WHAT THE TASK ASKS: The entries should each be set down again precisely.

SUPPLIED INFORMATION:
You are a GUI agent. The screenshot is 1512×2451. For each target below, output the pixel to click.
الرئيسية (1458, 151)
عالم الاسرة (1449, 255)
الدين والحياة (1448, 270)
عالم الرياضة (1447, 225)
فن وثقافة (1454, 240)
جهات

REPLY TO THE EXERCISE:
You are a GUI agent. The screenshot is 1512×2451. For each target below, output the pixel to click.
الرئيسية (1458, 151)
عالم الاسرة (1449, 255)
الدين والحياة (1448, 270)
عالم الرياضة (1447, 225)
فن وثقافة (1454, 240)
جهات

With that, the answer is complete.